[Task requirements]: Take the material below and output exactly the run of lines from the one containing "Instruction: Close the test.py editor tab" down to the one containing "This screenshot has width=955, height=587.", with both included.
◆ ◆ ◆ ◆ ◆
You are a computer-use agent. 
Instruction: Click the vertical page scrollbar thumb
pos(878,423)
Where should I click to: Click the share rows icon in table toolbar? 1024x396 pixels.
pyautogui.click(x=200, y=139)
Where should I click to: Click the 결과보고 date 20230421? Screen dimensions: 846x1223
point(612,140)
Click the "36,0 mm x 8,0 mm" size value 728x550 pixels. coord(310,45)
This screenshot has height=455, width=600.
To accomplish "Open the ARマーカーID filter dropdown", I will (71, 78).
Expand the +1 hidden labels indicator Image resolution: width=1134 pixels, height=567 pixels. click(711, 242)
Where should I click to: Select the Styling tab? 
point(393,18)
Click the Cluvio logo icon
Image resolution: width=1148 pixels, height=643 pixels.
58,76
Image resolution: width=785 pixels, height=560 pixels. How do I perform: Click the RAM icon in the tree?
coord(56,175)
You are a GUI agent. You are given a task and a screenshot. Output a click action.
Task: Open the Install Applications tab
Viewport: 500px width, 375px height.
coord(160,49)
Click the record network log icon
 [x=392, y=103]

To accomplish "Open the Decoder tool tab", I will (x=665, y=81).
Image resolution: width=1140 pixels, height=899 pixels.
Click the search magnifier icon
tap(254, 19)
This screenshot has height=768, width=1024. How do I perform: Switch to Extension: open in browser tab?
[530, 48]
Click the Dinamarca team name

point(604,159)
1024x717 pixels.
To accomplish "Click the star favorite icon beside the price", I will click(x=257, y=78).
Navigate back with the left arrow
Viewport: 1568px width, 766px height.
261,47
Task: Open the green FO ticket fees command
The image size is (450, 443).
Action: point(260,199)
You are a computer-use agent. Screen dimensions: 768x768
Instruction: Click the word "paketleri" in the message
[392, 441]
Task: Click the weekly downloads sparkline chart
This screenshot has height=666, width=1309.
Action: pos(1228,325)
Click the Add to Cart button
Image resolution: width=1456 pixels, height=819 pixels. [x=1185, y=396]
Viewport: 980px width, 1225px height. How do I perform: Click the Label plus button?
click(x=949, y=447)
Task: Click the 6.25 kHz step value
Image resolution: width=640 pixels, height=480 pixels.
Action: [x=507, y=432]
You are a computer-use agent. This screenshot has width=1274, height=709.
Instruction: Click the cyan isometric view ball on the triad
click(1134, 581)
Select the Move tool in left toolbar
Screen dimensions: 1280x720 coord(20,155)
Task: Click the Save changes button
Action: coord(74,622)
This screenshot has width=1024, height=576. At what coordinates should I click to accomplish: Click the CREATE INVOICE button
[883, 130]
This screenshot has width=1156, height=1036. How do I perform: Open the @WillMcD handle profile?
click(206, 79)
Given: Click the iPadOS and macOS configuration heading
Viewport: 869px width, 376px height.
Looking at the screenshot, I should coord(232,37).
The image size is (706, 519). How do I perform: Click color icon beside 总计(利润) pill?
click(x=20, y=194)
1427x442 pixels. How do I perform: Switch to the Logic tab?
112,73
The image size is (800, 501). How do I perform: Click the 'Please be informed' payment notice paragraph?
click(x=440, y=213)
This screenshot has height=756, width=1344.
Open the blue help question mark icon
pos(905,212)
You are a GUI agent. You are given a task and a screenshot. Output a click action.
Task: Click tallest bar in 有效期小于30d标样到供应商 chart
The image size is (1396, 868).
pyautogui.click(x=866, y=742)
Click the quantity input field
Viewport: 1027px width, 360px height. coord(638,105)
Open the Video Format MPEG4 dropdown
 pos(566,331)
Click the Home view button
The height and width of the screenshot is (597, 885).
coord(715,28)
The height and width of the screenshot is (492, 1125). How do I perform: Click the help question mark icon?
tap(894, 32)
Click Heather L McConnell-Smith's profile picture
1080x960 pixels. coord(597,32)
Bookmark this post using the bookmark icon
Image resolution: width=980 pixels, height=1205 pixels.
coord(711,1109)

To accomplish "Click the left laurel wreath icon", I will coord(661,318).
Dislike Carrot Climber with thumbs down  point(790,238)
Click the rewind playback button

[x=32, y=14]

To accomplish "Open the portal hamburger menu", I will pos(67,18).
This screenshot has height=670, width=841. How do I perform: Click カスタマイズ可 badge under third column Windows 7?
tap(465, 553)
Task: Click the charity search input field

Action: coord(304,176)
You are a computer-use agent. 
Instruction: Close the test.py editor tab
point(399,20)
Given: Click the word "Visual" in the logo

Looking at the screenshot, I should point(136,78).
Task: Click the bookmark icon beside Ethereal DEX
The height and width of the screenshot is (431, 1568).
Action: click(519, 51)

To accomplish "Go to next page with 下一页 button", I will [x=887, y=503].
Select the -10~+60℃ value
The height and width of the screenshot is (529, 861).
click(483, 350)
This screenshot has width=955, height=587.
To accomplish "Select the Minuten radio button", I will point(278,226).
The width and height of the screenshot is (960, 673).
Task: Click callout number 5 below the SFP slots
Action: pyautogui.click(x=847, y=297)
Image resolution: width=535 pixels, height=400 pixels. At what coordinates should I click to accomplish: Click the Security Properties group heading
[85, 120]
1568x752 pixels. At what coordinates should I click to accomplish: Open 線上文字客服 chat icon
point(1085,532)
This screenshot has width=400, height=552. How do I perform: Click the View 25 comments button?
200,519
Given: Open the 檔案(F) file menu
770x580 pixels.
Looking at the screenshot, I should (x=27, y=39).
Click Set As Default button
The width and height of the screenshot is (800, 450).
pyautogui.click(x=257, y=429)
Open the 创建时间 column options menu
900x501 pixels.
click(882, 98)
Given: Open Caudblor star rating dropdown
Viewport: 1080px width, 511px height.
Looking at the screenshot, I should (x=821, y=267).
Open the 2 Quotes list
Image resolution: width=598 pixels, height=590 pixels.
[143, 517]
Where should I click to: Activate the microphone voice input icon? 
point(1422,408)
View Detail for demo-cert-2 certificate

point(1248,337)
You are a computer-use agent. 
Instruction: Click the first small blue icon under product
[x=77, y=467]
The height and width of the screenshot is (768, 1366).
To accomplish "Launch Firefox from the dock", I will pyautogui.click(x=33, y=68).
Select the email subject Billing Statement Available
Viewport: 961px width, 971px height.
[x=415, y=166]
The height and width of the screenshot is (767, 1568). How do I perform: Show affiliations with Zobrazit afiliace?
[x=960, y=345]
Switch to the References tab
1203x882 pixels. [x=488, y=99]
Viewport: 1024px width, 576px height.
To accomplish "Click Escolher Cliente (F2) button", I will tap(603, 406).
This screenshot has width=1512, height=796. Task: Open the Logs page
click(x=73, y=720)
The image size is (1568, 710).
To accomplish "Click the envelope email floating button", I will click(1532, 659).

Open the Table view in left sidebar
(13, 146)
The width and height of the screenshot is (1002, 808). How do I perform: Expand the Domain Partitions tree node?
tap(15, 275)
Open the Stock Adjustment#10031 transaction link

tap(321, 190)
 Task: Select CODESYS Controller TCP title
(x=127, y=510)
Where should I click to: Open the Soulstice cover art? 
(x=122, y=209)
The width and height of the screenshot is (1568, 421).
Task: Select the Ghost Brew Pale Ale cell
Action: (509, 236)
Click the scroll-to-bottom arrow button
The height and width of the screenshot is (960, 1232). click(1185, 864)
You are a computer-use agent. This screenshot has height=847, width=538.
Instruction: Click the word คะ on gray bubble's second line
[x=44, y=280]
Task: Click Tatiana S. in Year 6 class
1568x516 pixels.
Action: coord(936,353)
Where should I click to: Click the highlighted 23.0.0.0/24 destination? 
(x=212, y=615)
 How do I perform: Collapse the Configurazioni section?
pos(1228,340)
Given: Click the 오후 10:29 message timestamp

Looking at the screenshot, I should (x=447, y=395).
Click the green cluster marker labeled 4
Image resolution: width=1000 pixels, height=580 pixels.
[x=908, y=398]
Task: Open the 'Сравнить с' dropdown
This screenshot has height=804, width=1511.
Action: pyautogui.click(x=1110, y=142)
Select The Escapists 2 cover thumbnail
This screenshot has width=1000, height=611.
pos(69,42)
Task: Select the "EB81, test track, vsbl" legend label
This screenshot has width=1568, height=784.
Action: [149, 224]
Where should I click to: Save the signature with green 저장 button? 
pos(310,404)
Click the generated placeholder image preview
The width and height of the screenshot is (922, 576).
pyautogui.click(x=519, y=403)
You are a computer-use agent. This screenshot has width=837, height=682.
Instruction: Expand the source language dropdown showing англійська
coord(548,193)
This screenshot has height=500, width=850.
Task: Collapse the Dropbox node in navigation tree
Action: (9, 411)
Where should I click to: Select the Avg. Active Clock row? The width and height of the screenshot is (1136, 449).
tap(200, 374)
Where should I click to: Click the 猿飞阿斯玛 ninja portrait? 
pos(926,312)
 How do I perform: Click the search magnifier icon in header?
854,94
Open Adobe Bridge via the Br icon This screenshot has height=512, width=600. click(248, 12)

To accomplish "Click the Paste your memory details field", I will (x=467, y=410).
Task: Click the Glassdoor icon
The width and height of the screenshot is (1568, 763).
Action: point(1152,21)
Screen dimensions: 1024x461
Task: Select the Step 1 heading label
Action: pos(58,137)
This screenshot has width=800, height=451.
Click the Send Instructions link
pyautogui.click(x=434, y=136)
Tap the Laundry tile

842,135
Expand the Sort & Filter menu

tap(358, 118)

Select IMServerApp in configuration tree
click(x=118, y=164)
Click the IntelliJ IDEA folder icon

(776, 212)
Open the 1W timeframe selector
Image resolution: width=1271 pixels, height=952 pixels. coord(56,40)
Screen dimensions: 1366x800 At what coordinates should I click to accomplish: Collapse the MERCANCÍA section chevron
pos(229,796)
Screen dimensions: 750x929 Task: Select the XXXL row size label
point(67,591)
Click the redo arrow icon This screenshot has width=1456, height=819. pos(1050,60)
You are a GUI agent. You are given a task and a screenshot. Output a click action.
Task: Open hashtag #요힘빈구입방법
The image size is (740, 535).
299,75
◆ ◆ ◆ ◆ ◆
[Exercise output]:
Instruction: Close the test.py editor tab
point(399,20)
Given: Click the word "Visual" in the logo

Looking at the screenshot, I should point(136,78).
Task: Click the bookmark icon beside Ethereal DEX
The height and width of the screenshot is (431, 1568).
Action: click(519, 51)

To accomplish "Go to next page with 下一页 button", I will [x=887, y=503].
Select the -10~+60℃ value
The height and width of the screenshot is (529, 861).
click(483, 350)
This screenshot has width=955, height=587.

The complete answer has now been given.